I find it strange that not only have I been having sleeping problems, but I’ve been having weird dreams on top of it.
Not too long ago I had a dream that my mom was trying to kill me.
Just now I dreamt that I was in the car with Tom & Will and I had done X and was really high and repeating myself multiple times and they were making fun of me. Tom was driving and Will laughed and asked how many I had and Tom replied 2. I don’t understand,
Before that, I dreamt about Cephas. Ugh.
I’m not sure why he’s getting to me but the others available aren’t. Is it because he has a girlfriend? I don’t think it’s because he has a child, well children, because the others do as well. I know how I felt about him before but I guess I don’t know if he’s changed or not. (Oh, I just remembered that he called my pets my “kids” today :) )
Marcus has repeatedly asked for pictures even though every single time I have said no and I have told him I don’t like it before. And, he’s 30 something I think.

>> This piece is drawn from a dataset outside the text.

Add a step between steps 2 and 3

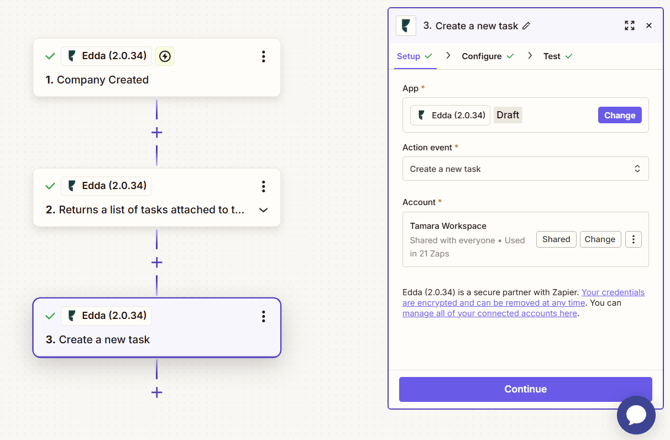coord(157,262)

I don’t have much to say about Cj except that he has a way of making me do things I don’t want to do and it’s not like he peer pressures me bc when I went out in the snow he simply asked me. Having sex he has peer pressured me a few times. I’ve gotten stronger as a person and I can say no to others, so why not him?
Some people think that I’ve become a dependant and feel that I’d be lost in the world without Tony. Well, you’re wrong. I already feel lost in the world. My goals and ambitions are gone and have been for quite some time. I don’t know what I want to do in life anymore. I’m coasting along trying to find myself all over again, which is one reason why I feel like I’m 16 all over again. Only real difference is my virginity is already lost, I’m thousands of dollars in debt, and I have furry dependants. I cant even say that, I knew what I wanted then and had for years. I appreciate your concern but there really isn’t anything anyone can do or say.